#### DATA FOR THIS TASK
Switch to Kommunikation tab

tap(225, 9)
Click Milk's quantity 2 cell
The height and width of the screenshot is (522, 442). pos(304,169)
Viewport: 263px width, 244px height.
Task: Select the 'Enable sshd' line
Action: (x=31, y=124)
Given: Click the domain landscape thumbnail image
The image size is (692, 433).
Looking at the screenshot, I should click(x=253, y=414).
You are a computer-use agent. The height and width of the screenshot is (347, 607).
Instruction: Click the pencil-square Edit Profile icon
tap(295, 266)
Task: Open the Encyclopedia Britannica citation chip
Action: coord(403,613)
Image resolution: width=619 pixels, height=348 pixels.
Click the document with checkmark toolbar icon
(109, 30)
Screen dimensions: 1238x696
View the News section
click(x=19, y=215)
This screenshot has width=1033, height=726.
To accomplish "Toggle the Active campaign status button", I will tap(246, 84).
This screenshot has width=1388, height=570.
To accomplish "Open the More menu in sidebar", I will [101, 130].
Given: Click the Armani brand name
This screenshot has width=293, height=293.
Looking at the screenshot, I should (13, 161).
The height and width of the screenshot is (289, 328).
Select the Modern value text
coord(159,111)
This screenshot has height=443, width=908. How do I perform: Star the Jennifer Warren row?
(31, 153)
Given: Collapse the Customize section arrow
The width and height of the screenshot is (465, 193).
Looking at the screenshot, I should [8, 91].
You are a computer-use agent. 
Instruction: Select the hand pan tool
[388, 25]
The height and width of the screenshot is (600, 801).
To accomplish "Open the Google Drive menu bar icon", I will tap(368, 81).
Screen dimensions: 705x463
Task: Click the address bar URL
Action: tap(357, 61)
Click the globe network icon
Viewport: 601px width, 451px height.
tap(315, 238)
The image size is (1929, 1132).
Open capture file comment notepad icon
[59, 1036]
########
• PROBLEM DETAILS: Can you give everything from the line containing "The image size is (1929, 1132)." down to the end of the material again, requests included, multiplying every coordinate in the answers by 1.1 and rounding to whole numbers, halves up? Include only those lines.

• RESULT OF THE EXERCISE:
The image size is (1929, 1132).
Open capture file comment notepad icon
[65, 1140]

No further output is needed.